▸ **WHAT THE TASK ASKS**
The answer is to consist only of an exact retyping of the lines from the one containing "The height and" to the end of the entries, without pictures.

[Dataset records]
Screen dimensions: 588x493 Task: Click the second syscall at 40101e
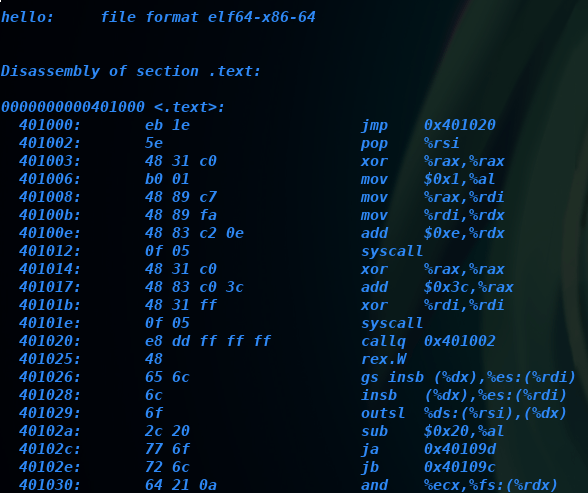pos(392,323)
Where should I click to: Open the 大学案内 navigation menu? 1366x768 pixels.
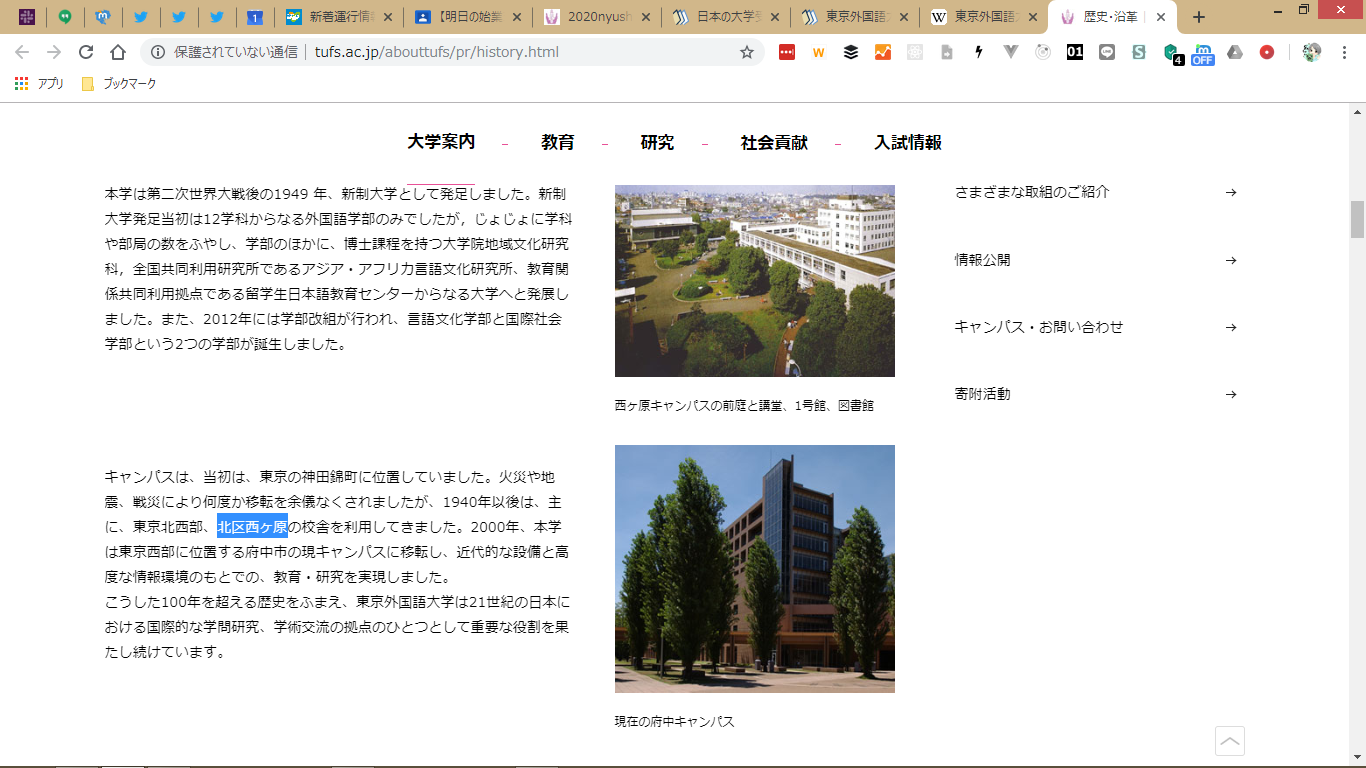tap(441, 142)
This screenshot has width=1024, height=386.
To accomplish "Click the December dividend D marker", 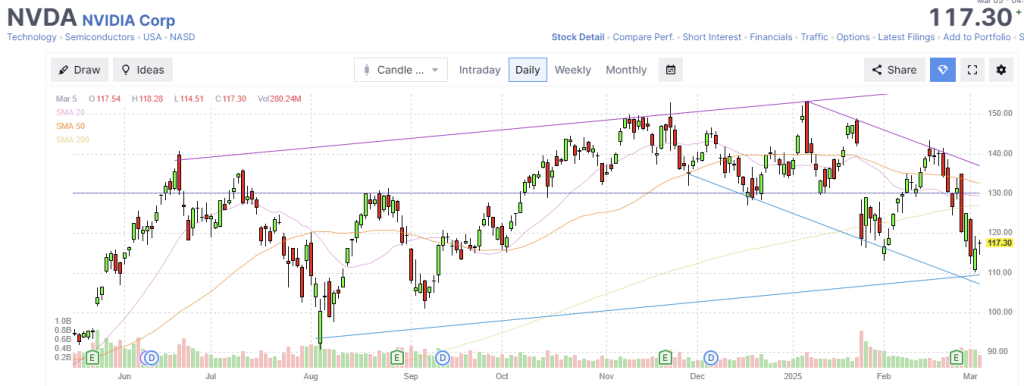I will pos(711,357).
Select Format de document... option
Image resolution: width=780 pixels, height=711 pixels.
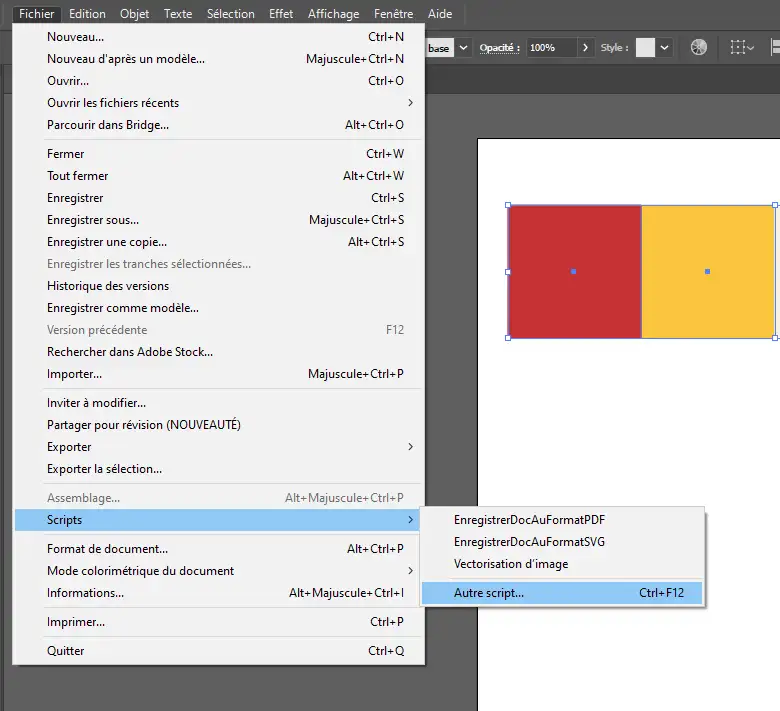pyautogui.click(x=107, y=549)
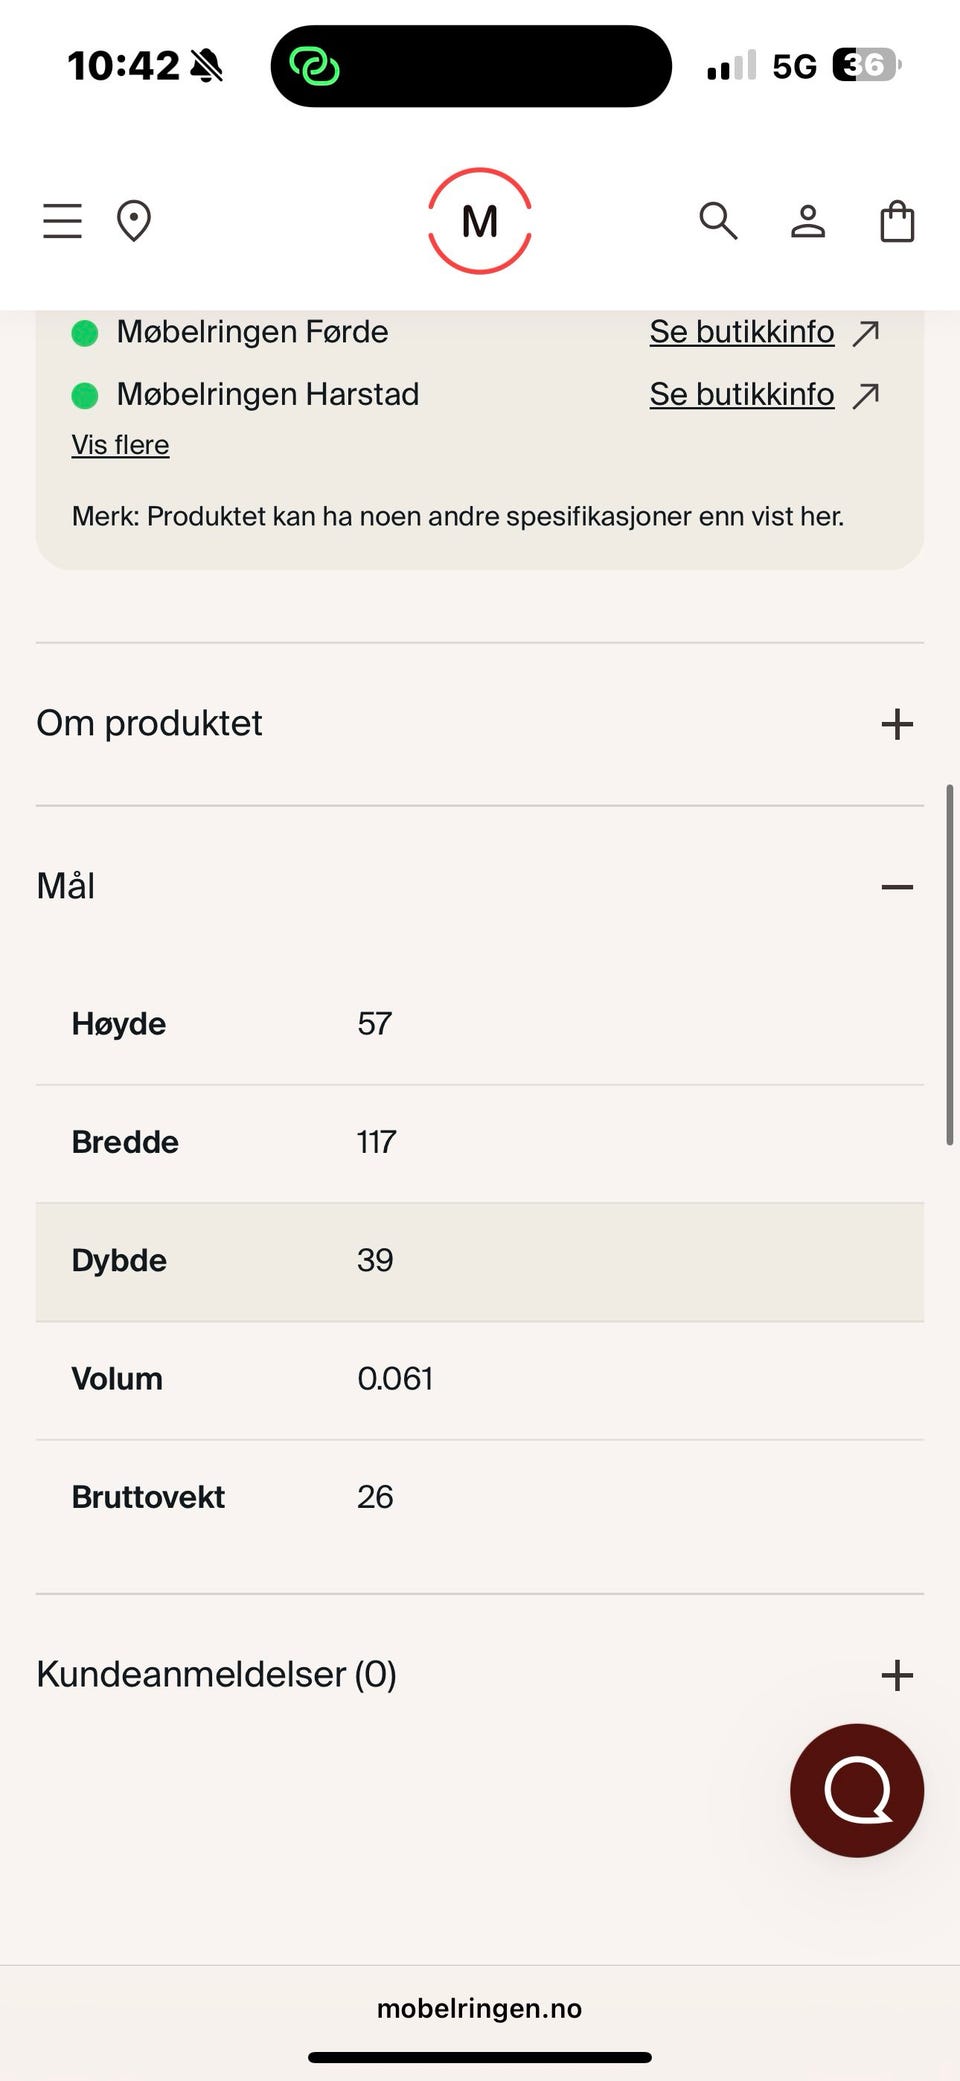Tap the green linked-rings Dynamic Island icon

pyautogui.click(x=314, y=66)
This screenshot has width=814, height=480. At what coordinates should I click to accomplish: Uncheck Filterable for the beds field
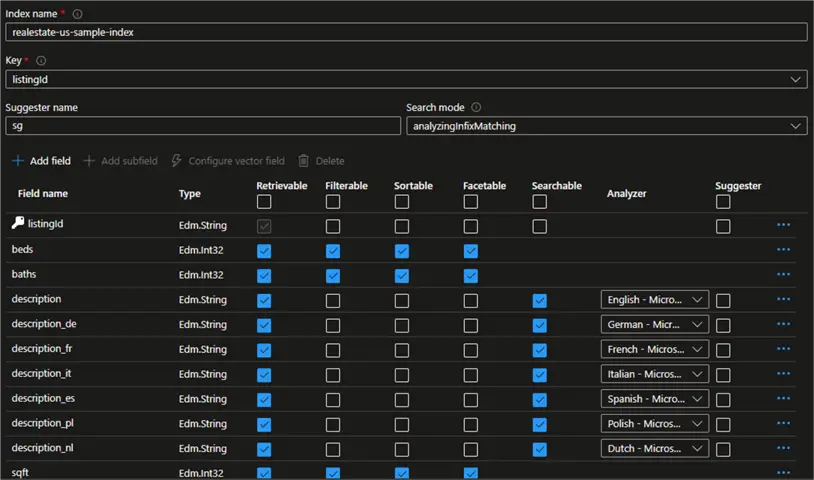[x=333, y=251]
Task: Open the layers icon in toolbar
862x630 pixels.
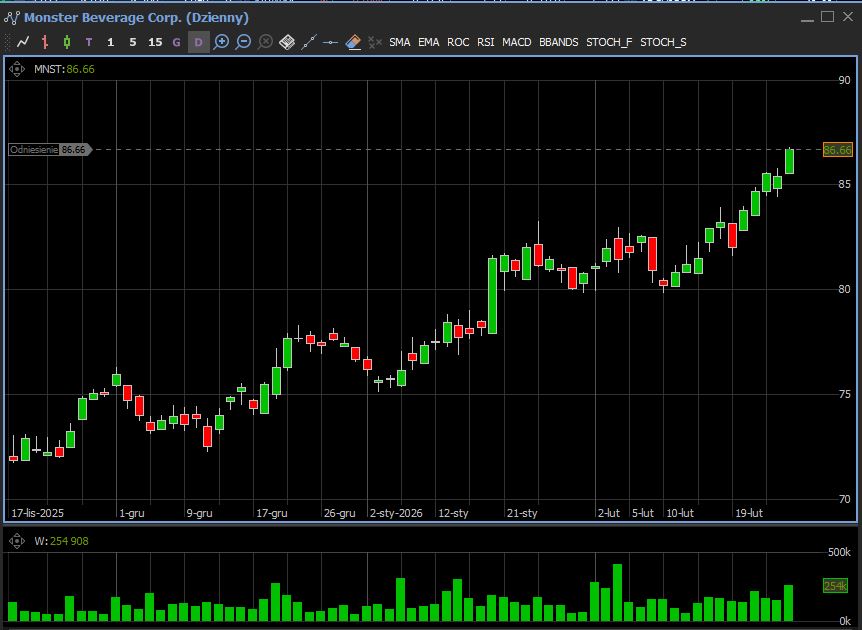Action: point(287,42)
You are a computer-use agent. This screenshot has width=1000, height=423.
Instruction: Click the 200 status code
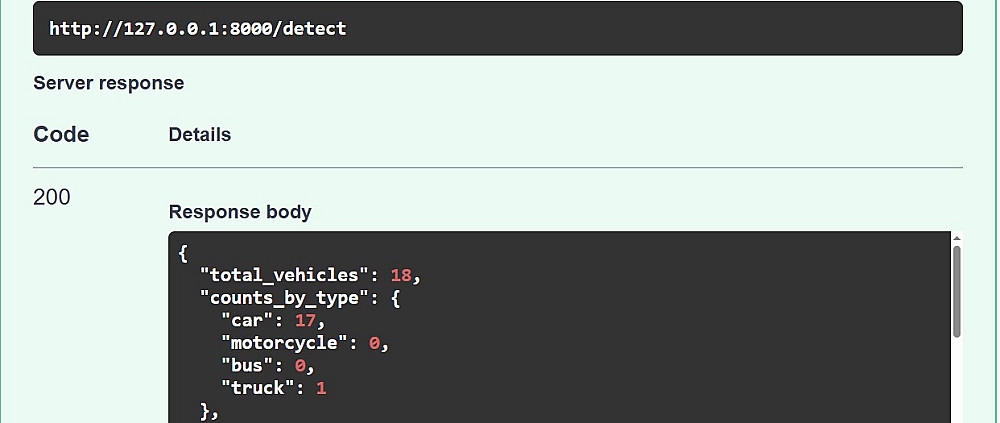tap(52, 197)
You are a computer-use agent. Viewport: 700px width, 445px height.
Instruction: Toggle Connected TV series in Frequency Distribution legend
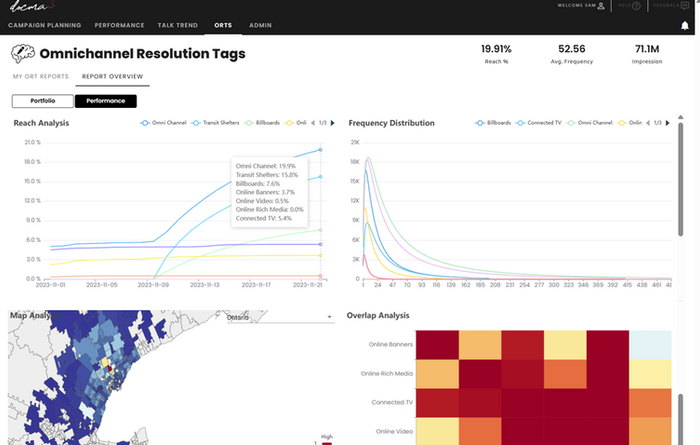(538, 123)
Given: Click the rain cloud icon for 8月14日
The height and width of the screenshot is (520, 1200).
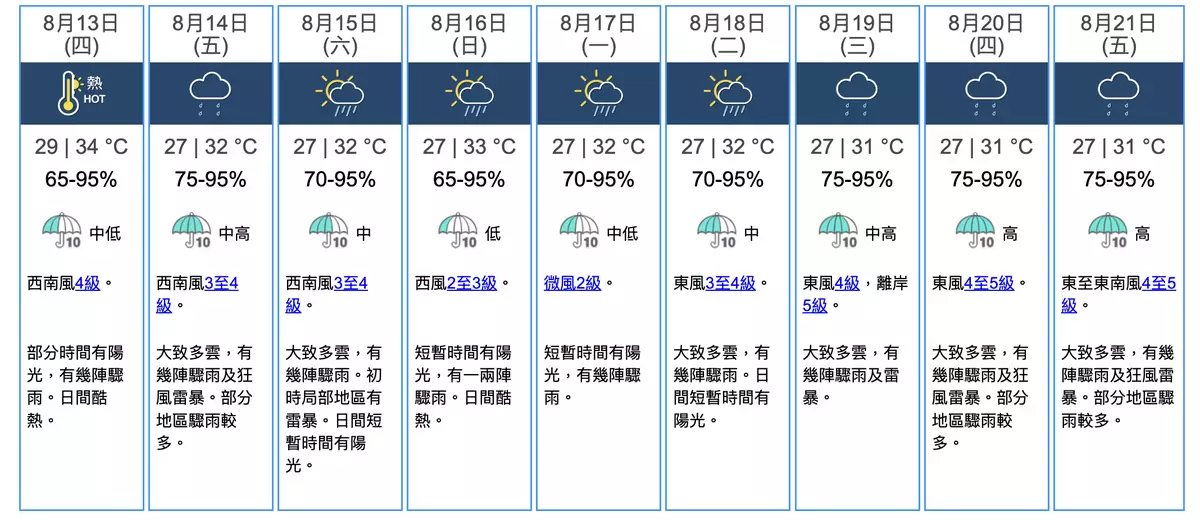Looking at the screenshot, I should [210, 92].
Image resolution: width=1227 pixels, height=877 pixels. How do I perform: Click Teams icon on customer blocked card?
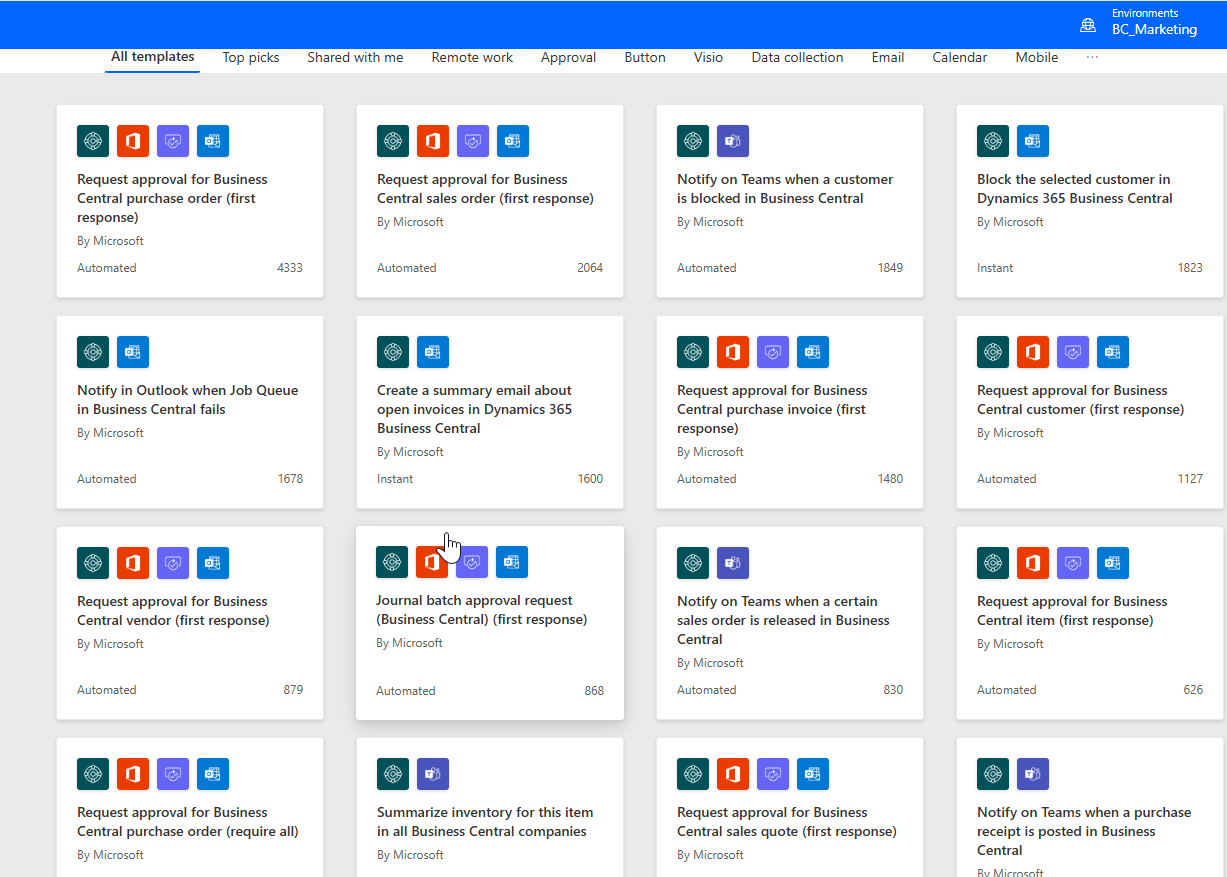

▸ **FINAL ANSWER**
The height and width of the screenshot is (520, 1200).
Looking at the screenshot, I should [210, 92].
Image resolution: width=1227 pixels, height=877 pixels. How do I perform: Click Teams icon on customer blocked card?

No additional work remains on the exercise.